The exhibitions are staged in large and small galleries, museums, parks, cafés, and illuminations on buildings. While this year is very different due to the COVID-19 lockdown, what I love most about the festival is that it puts photography in public places where you don’t typically see it. My exhibition was planned for one of the most iconic locations in Australia: Sydney’s Bondi Beach. While it will now be an online exhibition for the month of May, the plan is to stage the physical exhibitions later in the year when restrictions are eased and a physical program is planned.
What are you working on now? I am currently preparing some prints for a Midwest-based museum that has put together an exhibition examining the legacy of photography in the American West. The exhibition is being curated by the Figge Art Museum in Iowa and is titled Magnetic West: The Enduring Allure of the American West. It features over 150 photographs by some of the most renowned photographers of the 19th and 20th centuries — and a couple from me, as well.

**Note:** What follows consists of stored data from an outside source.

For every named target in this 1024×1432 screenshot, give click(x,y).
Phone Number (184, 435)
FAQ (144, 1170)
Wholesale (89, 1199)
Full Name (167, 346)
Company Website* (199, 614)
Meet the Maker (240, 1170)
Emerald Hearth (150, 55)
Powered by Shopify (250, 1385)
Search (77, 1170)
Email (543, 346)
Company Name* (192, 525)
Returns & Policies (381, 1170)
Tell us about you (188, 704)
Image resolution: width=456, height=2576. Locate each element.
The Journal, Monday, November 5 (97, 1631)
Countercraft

The plan was/is to be back in the U.S. for the opening of that exhibition at the end of June. In the meantime, I have been working on an Australian installment of Nuclear Landscapes — photographing test sites, mines, and waste sites across here — along with a new project that explores massacre sites here in Australia where colonialists massacred indigenous communities. These are events between the late 1780s and 1930s associated with what is loosely termed the Frontier Wars. There weren’t really wars, more the massacre of Aboriginal people in the process of dispossessing them of their land or as retribution for perceived crimes.
Given my family heritage, this is a very personal project. I have been researching and photographing locations throughout Australia and will continue to do so once we’re permitted to travel again. Both projects are currently on lockdown hold — so for the past month or so I am finally been taking some time to organize my archives.